Cryptojacking botnet Prometei uses NSA exploit to steal data, mine Monero

Cryptojacking botnet Prometei uses NSA exploit to steal data, mine Monero

Prometei botnet targets Windows devices.

Cisco Talos’ threat intelligence team published a report revealing startling details of how cybercriminals are continually reinventing the way they can monetize their malicious tools and techniques. Reportedly, Cisco Talos researchers discovered a “complex” new campaign involving a multi-modular cryptojacking botnet named “Prometei.”

The botnet can spread in multiple ways, such as using the Windows Server Message Block protocol (SMB) exploits, stolen credentials, WMI, and PsExec. It contains a payload added specifically to mine for Monero cryptocurrency, while it can also take data from the victim’s device.
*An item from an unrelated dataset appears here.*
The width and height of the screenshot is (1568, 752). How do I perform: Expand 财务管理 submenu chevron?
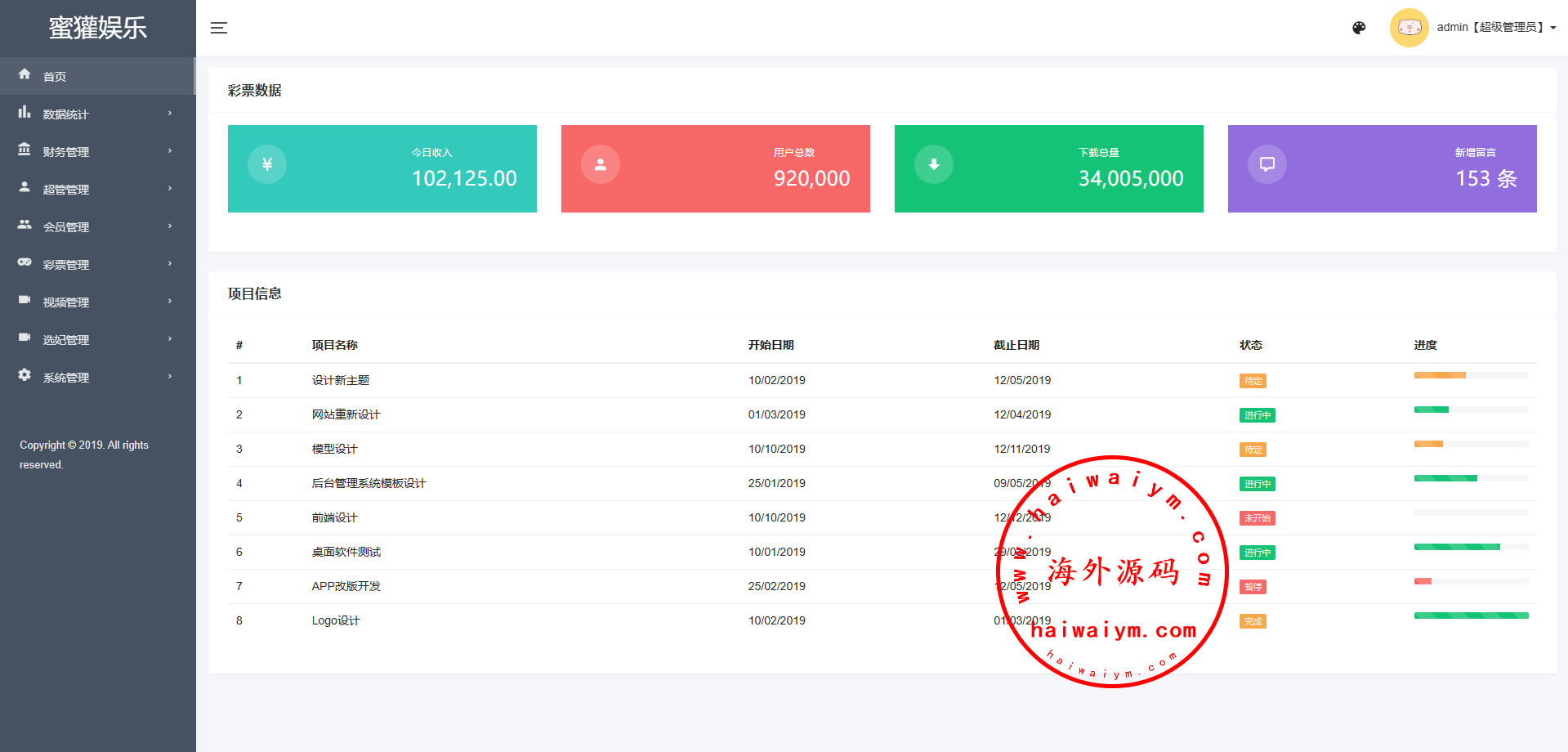click(170, 151)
See: 17-year-old “wormable” SigRed vulnerability found in Windows servers

Prometei mainly exploits the SMB protocol to move across the targeted system laterally. The infection chain starts with compromising the device’s Windows SMB protocol through exploiting SMB vulnerabilities like EternalBlue or the more recent vulnerability SMBGhost.

It is worth noting that EternalBlue is a cyber-attack exploit developed by the U.S. National Security Agency (NSA). On April 14, 2017, the exploit was stolen and leaked by the Shadow Brokers hacker group. Since then, the exploit has been used in several malware attacks including recently reported Lucifer malware which infects Windows device to launch DDoS attack.

As for Prometei, the botnet uses brute-force and mimikatz attacks to scan, store, and try stolen credentials. The discovered passwords are sent to a C&C server for validity purposes and other modules to reuse them to verify passwords on systems using RDP and SMB protocols.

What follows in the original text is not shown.